Des détectives appartenant à la police poursuivant Simpson rapportèrent que, pendant qu'elle était avec Édouard, elle avait également une autre relation sexuelle avec un mécanicien automobile et vendeur marié du nom de Guy Trundle. Cette information a peut-être bien été transmise à de hauts responsables de l'Establishment, y compris aux membres de la famille royale. Un troisième amant a également été évoqué, le duc de Leinster. Joseph Kennedy, ambassadeur américain, la qualifia de « putain », et son épouse, Rose, refusa de dîner avec elle. Cependant, Édouard soit n'était pas au courant de ces allégations, soit avait choisi de les ignorer.

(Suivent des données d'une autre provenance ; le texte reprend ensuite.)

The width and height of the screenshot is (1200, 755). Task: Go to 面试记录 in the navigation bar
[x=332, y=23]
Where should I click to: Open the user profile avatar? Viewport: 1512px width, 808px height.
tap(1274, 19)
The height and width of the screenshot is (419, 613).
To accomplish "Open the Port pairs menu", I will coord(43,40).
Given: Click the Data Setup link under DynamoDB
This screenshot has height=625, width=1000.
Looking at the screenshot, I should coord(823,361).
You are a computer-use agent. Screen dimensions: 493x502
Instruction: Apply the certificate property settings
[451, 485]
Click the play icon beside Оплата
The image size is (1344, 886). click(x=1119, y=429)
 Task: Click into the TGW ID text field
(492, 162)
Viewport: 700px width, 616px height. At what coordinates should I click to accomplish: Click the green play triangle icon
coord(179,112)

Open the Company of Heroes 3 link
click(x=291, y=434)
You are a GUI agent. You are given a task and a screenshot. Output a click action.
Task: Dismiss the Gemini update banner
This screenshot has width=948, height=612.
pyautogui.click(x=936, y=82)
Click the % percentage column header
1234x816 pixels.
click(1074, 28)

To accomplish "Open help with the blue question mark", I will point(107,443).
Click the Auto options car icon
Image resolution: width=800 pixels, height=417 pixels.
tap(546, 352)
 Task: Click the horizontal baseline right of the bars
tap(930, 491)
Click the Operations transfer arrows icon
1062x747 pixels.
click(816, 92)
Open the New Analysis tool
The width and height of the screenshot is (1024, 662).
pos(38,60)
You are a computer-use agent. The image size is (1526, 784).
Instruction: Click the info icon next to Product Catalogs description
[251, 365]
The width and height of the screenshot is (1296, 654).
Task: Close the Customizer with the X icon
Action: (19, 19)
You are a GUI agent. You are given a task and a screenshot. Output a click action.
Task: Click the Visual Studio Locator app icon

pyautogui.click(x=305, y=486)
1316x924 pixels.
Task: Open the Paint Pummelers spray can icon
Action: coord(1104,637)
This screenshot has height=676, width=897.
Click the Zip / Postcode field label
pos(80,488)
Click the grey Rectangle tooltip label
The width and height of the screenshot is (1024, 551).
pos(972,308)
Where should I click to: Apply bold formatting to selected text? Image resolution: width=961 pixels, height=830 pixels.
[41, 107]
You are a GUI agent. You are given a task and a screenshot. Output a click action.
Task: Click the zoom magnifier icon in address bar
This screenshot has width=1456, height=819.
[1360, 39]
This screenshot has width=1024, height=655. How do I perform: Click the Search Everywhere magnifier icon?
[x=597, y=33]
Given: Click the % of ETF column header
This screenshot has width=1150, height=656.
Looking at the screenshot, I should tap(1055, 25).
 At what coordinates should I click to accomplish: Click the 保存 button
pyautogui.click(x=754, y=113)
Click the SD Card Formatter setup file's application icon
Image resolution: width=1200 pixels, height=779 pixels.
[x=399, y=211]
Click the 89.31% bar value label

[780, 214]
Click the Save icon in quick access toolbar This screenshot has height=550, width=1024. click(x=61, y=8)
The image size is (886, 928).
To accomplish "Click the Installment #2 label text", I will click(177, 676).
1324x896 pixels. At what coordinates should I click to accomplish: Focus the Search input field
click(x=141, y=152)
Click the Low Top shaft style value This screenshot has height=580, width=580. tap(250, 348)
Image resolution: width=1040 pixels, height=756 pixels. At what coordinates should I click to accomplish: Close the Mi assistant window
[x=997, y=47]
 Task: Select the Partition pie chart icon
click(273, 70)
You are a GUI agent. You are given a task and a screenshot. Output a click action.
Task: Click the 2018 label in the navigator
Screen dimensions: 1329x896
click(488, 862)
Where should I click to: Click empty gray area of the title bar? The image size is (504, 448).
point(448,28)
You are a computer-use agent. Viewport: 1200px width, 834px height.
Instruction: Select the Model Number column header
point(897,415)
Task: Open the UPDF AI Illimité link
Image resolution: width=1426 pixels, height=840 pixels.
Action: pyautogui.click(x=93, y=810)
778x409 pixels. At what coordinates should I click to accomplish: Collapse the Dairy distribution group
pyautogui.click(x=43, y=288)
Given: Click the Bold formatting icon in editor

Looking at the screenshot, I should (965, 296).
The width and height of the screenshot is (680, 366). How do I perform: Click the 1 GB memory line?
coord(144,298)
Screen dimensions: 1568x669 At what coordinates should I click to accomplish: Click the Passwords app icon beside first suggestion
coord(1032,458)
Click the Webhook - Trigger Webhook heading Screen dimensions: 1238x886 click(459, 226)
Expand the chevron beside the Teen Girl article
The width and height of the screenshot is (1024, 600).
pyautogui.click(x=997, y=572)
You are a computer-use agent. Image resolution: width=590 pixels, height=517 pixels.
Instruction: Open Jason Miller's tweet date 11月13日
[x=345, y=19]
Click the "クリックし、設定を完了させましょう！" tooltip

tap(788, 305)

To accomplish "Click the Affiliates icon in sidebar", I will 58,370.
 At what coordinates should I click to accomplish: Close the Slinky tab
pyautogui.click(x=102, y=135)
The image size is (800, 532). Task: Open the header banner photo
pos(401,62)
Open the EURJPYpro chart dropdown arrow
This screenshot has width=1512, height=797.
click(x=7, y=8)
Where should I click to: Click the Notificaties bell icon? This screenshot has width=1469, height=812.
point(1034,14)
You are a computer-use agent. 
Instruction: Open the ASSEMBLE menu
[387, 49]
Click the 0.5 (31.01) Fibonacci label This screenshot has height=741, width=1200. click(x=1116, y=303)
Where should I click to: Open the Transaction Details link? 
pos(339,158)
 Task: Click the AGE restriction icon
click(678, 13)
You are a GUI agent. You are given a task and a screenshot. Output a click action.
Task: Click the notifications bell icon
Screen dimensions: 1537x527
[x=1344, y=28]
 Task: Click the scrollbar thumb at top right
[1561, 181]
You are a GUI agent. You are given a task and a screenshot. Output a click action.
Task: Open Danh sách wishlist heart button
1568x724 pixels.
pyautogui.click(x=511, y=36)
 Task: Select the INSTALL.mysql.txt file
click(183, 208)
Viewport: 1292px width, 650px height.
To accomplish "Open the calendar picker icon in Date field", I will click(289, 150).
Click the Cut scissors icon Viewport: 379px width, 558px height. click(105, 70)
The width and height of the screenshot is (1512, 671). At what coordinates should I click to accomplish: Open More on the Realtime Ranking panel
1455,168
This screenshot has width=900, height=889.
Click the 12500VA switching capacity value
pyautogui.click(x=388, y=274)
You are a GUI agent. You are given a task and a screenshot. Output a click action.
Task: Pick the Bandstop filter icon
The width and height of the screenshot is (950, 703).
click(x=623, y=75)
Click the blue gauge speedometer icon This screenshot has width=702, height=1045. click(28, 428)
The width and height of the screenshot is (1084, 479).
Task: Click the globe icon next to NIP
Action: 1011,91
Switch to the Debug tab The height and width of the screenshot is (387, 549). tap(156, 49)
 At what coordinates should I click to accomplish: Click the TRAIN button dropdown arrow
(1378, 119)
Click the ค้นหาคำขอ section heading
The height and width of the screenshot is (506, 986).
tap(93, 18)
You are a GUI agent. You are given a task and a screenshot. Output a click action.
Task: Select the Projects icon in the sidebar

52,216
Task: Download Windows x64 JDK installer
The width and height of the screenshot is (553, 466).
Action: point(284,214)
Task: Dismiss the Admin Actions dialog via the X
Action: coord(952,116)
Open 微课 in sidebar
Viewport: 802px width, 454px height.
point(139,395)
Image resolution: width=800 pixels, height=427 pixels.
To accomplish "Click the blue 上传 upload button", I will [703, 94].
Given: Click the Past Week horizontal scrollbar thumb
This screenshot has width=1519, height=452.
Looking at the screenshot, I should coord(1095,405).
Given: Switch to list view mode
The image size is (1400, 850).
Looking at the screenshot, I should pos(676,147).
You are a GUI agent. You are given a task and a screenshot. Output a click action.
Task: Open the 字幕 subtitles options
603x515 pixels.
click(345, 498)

Wallis était perçue comme poursuivant Édouard pour son argent ; son écuyer écrivit qu'elle finirait par le quitter, « après avoir obtenu de l'argent ». Le futur premier ministre Neville Chamberlain nota dans son journal qu'il s'agissait d'« une femme sans aucun scrupule qui n'est pas amoureuse du roi, mais qui l'exploite à des fins personnelles. Elle l'a déjà ruiné en argent et en bijoux... ».
Politique
Lorsqu'Édouard visita des villages miniers qui subissaient la Grande Dépression dans le pays de Galles, le commentaire qu'il fit, « quelque chose doit être fait », conduisit à des inquiétudes parmi les élus qui craignaient qu'il se mêlât des affaires politiques, traditionnellement évitées par les monarques constitutionnels. Ramsay MacDonald, Lord Président du Conseil, écrivit à propos des commentaires du roi : « Ces escapades devraient être limitées. Il s'agit d'incursions dans le domaine de la politique et elles devraient être surveillées par la Constitution. » En tant que prince de Galles, Édouard s'était publiquement référé aux politiciens de gauche en les traitant d'"excentriques" et faisait des discours à l'encontre de la politique du gouvernement. Pendant son règne, le refus du roi d'accepter les conseils de ses ministres se poursuivit : il s'opposa à l'imposition de sanctions à l'Italie après son invasion de l'Éthiopie, refusa de recevoir l'empereur d'Éthiopie déchu, et ne voulut pas soutenir la Société des Nations.
Les commentaires d'Édouard l'avaient certes rendu populaire dans le pays de Galles, il devint en revanche extrêmement impopulaire auprès du public en Écosse à la suite de son refus d'inaugurer une nouvelle aile à l'Aberdeen Royal Infirmary (en), affirmant qu'il ne pouvait le faire car il était en deuil de son père. Au lendemain de l'inauguration, il apparaissait dans les journaux, s'ébattant en vacances : il avait refusé l'événement public et avait préféré retrouver Simpson.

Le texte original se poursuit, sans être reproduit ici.